The magnificent set of ivory pastoral pipes now in the Edinburgh University Collection of Historic Musical Instruments
(image courtesy of Gardiner-Houlgate Auction Rooms)

I still believe that we should be curious about the so-called ‘Pastoral Pipe’ (and I use the label with care, see page 84). I would claim from the surviving material that Scotland played a notable part in this tradition. The book gives plenty space (pages 94-101) to the survival of the tradition in the North-East of Scotland. No one could expect others to write up this phenomenon. This is a special enclave of the history of the Union Pipe which should be of interest to Ireland, with a complex background which must be treated sensitively, with its ‘... distinctive blend of humanism, a conservative background of Episcopacy, the two music schools of St Nicholas’ and St Machar’s, an inheritance of a big house ‘court culture’, and a rural hinterland which has boasted the richest ballad tradition in Scotland and beyond’ (page 95). Aberdeen was the source of the first published secular music in Scotland with the Forbes Cantus of 1662, whose Preface claimed the city as ‘the Sanctuary of the Sciences, the Manse of the Muses, and the Nursery of all the Arts’. Tendentious perhaps, and we all have our conceits, but they were talking about contemporary Europe.
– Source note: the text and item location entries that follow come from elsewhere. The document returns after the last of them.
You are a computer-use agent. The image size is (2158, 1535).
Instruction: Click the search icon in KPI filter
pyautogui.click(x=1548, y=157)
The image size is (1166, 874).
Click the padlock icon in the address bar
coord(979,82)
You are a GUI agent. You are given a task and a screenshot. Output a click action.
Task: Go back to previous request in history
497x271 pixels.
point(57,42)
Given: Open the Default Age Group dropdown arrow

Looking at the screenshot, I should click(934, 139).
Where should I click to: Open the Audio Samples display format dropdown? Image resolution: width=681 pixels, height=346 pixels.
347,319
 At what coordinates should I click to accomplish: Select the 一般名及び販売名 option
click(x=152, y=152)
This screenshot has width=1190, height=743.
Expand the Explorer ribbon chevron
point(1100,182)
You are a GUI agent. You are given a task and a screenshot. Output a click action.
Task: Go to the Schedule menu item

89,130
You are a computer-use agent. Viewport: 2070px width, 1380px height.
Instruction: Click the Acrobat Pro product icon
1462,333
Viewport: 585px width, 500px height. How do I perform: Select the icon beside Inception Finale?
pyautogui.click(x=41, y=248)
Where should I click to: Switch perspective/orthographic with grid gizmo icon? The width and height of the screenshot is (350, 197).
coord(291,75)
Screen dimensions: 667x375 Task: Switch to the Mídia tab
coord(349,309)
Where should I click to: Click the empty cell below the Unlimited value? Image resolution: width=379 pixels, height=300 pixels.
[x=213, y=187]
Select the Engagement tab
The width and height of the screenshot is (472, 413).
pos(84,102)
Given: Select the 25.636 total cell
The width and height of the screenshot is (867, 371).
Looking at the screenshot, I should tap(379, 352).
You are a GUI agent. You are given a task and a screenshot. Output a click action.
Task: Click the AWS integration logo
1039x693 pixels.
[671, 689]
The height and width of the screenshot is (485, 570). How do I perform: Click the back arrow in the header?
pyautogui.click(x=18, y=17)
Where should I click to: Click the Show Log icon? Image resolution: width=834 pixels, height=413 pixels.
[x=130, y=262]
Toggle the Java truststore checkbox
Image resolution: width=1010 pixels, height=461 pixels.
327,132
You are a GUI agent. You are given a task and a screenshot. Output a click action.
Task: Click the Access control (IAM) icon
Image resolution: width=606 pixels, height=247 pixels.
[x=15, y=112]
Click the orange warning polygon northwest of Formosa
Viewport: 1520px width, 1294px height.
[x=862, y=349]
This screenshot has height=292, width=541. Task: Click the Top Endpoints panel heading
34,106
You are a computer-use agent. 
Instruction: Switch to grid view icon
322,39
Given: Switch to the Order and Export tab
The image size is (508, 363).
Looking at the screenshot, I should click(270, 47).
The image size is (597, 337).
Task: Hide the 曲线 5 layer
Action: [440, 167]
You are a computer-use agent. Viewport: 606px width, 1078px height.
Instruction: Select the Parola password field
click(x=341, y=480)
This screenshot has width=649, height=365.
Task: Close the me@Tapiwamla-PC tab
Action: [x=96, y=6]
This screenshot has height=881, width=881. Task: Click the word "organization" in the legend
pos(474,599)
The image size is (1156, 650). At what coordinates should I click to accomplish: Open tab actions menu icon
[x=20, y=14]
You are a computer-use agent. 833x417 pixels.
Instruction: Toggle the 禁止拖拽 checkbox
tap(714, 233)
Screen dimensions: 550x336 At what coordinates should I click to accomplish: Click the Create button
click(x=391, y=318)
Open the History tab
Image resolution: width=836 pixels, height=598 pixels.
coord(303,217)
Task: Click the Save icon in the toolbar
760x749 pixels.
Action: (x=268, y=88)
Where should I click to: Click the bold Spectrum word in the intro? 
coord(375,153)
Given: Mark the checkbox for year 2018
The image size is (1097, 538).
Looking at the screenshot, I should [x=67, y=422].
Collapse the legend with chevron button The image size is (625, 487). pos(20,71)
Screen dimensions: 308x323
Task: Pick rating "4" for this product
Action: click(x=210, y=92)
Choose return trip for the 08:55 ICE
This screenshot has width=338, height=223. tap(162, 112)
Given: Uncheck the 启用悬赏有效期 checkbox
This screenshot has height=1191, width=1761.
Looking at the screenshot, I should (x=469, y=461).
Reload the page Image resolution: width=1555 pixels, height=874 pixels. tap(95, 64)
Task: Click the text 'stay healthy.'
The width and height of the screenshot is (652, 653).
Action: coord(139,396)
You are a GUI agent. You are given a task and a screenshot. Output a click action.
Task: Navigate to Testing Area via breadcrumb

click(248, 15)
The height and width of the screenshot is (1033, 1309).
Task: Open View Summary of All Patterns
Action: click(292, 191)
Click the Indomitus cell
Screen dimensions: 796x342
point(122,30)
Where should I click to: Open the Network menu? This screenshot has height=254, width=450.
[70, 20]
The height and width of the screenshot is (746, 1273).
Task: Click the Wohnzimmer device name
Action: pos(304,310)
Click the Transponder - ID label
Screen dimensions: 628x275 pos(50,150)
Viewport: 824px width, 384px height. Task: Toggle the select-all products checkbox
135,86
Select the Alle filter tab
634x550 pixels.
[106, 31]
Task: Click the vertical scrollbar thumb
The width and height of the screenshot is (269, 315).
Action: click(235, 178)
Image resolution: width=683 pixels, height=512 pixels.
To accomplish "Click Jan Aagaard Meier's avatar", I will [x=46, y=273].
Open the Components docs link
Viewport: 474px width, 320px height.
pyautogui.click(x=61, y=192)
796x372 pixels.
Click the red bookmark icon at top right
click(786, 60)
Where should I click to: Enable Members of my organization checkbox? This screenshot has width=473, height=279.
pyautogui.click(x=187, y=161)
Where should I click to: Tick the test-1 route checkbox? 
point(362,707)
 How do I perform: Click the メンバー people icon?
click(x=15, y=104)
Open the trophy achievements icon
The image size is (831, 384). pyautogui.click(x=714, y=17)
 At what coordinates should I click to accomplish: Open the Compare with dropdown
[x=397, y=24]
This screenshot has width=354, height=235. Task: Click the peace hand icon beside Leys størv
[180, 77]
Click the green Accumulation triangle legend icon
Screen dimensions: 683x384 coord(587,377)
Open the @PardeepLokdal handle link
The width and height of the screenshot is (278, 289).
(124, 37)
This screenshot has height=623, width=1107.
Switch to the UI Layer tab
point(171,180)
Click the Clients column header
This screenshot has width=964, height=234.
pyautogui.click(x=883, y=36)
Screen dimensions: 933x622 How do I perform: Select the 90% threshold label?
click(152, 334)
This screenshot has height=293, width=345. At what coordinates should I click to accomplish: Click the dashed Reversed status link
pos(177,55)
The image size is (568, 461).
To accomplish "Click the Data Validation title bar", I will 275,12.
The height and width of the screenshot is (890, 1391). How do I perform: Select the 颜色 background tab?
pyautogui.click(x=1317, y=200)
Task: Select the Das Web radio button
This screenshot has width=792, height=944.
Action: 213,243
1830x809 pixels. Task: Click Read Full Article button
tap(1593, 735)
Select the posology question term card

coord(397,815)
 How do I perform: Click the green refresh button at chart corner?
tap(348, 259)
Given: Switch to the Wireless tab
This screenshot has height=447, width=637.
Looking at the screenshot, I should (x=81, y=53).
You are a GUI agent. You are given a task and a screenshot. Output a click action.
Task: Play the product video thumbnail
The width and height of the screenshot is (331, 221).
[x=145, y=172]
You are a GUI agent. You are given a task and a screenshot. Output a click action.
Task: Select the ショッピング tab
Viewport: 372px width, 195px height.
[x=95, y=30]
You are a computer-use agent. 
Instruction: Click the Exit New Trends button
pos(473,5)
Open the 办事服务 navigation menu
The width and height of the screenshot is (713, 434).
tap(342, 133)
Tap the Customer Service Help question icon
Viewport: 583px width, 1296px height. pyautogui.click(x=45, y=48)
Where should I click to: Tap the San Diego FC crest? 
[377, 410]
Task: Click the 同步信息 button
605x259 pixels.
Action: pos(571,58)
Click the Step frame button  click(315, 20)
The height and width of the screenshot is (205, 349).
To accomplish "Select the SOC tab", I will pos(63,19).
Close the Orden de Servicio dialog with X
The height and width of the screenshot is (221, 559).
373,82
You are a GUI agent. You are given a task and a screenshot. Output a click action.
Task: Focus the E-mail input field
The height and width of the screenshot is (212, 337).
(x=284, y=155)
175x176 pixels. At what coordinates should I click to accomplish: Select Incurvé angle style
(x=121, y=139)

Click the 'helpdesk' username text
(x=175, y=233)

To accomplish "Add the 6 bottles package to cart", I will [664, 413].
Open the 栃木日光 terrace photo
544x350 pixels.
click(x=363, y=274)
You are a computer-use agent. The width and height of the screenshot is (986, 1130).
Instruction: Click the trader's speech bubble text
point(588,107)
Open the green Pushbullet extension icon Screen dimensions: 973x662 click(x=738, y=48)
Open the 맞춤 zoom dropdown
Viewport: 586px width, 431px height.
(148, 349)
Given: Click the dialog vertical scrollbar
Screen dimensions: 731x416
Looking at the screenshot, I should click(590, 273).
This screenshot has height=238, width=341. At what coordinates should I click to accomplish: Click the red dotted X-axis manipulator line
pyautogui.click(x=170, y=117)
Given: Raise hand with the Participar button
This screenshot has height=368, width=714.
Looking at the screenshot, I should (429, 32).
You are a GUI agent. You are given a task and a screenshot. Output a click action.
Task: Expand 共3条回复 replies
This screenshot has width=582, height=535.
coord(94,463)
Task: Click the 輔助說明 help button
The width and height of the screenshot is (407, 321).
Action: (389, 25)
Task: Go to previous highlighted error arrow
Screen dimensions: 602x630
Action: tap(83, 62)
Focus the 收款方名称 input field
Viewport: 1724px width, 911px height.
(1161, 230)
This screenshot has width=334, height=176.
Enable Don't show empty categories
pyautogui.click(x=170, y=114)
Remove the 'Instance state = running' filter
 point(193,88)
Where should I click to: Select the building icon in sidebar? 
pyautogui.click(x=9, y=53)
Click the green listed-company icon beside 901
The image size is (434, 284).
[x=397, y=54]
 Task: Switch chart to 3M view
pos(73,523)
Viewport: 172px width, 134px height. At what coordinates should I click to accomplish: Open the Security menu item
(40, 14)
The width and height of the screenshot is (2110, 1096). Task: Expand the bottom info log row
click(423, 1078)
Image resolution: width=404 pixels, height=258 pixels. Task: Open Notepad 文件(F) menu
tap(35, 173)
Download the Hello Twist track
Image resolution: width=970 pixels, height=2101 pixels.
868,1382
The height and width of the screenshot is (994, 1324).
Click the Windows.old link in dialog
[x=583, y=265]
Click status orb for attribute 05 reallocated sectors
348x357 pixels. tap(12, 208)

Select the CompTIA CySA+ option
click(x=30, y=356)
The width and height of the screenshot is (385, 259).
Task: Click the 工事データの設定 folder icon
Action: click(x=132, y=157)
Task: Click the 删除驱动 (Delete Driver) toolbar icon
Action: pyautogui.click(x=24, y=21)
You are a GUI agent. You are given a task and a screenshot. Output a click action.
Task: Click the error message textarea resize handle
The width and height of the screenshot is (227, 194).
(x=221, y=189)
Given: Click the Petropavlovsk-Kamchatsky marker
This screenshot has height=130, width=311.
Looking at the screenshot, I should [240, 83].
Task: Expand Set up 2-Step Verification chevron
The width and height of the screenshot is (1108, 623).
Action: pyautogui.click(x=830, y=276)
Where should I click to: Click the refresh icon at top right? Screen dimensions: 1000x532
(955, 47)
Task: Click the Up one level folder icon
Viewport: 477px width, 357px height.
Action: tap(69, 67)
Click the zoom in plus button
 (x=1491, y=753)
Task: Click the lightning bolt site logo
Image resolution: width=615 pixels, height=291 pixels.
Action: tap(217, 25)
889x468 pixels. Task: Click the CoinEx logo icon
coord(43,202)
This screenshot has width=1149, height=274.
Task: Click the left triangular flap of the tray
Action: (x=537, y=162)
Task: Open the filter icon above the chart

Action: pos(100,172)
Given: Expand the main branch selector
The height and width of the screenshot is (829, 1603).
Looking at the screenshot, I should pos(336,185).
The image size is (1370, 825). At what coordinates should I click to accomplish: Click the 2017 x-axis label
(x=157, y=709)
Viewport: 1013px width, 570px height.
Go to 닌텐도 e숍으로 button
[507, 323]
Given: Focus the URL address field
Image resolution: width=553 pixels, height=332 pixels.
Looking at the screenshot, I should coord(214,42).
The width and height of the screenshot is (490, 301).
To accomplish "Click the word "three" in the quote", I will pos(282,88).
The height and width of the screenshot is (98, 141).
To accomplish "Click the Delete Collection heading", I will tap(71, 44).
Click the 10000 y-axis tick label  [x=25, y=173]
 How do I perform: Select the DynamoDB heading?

And this was the background of makers such as Naughtan, Sharp, Davidson, Massie and others, who enjoyed continuous patronage, and Pastoral and Union Pipe players of distinction such as Robert Millar (pages 121-122).
Your reviewer very rightly asks that a balance should be struck, but the ‘balance’ may well be differently perceived or defined at different times and in different places. This we should be aware of. I hope that I have given the overall impression that Ireland’s links with the Union Pipe are of course the strongest, although we should continue to be curious in Scotland that there are so many Scottish (and English) made instruments and that Messrs Robertson, MacDonald, MacGregor and others made their early reputations on Union Pipes. Scotland then had its share of makers and, curiously, that distinctive caste of the ‘gentleman-piper’ (pages 109-110), all largely written out of the history of piping. Until recent articles in the Seán Reid Society and other journals, I had seen very little mention of Scotland’s share in the Union Pipe tradition. Coming to these matters therefore with as little preconception as possible, I wanted to provide some description of the wealth of material in the National Museums Scotland and other museum collections (and we passionately hope in Ulan Bator), and explain why it is there and the cultural world from which it came.
My guilt or my fault, which I freely admit, is that I have written a book for Scotland and for the piping community of Scotland. I hope too that I might have launched a ferry boat on Sruth na Maoile which can take a two-way traffic. In all modesty or humility, I could not have expected to have built a bridge.